O26 Weekly Awards: Pepperdine, Keifer Sykes, James Whitford & Miami (OH)…
Posted by Tommy Lemoine on January 13th, 2015Throughout the season, the Other 26 microsite will run down our weekly superlatives, including team, player, coach and whatever else strikes our fancy in that week’s edition.
O26 Team of the Week
Pepperdine. Entering last week, you know how many WCC teams had beaten BYU in the Marriott Center since it joined the conference in 2012? Four, and Pepperdine wasn’t one of them. In fact, the Waves had lost their previous three contests there by an average of 25 points per game. So when Marty Wilson’s team went to Provo and beat the Cougars in wire-to-wire fashion on Thursday night, yeah, it was kind of a big deal. The six-point win turned heads and garnered Pepperdine some positive national attention for the first time in a long while (the game was on ESPNU). And as for the Waves’ encore victory at San Diego on Saturday? That win may have propelled Wilson’s club into the upper echelon of the conference.
Defense has been Pepperdine’s M.O. this season and it put that stinginess on full display against BYU. The Waves, which entered the contest tops in the country at taking away the three-point line, held the oft-scorching Cougars (15-of-28 threes in their previous game) to just 23 percent (6-of-26) from behind the arc. BYU’s high-scoring, hyper-efficient attack had trouble finding consistent offense all night long, ultimately winding up tied for its lowest point total of the season (61 points). “We talked about our discipline and our toughness and we showed that from the tip,” Wilson said afterwards. Yet, his best coaching move of the night had nothing to do with an instilled mindset or strong defensive principles. Instead, it was probably his decision to bring top scorer and rebounder Stacy Davis (15.7 PPG, 7.7 RPG) off the bench for the first time. The 6’6’’ junior responded with a 23-point, eight-rebound performance that included a couple big free throws to ice the game. “They got us a little bit out of rhythm and they got us to take tougher shots out of our sets,” BYU guard Anson Winder said after the game, summing it up perfectly. “They scored on the other end and it’s hard to beat a team when you can’t stop them from scoring.”

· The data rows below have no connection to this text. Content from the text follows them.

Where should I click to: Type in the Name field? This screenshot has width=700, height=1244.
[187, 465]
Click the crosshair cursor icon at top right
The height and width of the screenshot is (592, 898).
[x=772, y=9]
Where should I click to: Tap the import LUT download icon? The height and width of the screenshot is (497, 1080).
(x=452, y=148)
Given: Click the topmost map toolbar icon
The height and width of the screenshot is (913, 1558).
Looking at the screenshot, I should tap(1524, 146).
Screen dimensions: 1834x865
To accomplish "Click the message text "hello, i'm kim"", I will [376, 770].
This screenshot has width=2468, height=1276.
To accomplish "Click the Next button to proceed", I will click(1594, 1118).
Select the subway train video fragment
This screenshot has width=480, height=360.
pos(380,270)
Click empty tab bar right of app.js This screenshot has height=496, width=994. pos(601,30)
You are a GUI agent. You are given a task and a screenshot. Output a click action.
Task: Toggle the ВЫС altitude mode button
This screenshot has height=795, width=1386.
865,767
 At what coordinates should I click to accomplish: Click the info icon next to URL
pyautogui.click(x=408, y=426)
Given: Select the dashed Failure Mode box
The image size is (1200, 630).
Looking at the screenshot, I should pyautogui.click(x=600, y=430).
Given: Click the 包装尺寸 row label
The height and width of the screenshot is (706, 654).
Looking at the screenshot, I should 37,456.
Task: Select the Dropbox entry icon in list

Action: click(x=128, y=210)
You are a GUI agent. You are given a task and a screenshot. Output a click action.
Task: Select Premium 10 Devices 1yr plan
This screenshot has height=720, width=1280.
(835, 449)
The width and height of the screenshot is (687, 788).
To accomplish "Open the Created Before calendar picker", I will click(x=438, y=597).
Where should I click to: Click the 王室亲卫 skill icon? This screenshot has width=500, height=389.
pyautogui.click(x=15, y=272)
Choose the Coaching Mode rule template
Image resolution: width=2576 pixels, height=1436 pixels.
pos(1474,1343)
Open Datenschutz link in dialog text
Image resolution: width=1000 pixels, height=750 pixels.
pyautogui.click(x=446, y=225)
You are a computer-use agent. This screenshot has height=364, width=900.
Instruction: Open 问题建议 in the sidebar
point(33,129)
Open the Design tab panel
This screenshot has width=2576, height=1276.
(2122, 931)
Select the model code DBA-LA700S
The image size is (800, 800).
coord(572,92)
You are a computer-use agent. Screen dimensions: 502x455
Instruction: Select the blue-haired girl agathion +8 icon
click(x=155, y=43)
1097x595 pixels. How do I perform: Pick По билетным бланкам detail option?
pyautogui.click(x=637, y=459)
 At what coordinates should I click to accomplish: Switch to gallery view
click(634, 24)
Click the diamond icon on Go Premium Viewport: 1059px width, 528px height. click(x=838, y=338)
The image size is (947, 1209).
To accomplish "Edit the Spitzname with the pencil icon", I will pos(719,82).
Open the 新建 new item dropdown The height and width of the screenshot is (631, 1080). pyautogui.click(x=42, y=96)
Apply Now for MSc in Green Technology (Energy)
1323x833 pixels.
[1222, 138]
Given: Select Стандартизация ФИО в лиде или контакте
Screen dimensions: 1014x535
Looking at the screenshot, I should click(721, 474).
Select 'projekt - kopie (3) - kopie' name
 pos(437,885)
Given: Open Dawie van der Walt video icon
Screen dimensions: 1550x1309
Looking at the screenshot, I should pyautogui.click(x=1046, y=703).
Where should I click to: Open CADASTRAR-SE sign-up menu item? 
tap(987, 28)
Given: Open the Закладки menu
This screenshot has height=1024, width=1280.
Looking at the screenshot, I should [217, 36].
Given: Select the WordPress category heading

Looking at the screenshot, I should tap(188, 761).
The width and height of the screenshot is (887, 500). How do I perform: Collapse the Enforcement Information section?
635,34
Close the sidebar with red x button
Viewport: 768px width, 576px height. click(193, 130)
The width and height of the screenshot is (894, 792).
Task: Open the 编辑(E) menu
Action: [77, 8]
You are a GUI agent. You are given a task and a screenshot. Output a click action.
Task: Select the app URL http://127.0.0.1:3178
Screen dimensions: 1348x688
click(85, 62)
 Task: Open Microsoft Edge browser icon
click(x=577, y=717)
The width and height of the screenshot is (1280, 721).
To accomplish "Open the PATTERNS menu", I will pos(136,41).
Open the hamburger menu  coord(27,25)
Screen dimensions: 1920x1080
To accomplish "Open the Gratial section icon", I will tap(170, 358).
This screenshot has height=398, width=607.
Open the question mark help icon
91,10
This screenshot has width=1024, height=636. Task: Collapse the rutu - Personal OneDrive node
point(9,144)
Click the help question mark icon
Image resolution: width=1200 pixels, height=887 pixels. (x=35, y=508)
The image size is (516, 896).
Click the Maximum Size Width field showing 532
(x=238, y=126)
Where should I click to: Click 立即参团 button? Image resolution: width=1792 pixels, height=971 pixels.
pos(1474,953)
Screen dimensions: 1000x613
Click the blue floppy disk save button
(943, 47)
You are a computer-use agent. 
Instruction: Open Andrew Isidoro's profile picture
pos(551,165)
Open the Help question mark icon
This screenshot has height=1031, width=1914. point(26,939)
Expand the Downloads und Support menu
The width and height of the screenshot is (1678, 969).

But Pepperdine wasn’t done. Despite having not won back-to-back WCC road games since 2007, the Waves promptly travelled to San Diego two days later, put forth another excellent defensive effort and beat the Toreros by 12. No San Diego player – not even Johnny Dee, the conference’s fourth-leading scorer – ended up with double figures, as Bill Grier’s crew mustered only 0.75 points per possession. In a matter of three days, the team that had been picked seventh in the preseason outdid the second and fifth-place picks in their own gymnasiums. Now at 4-1 in WCC play and cracking the top-100 in KenPom, Pepperdine appears to have staying power among the top half of the WCC.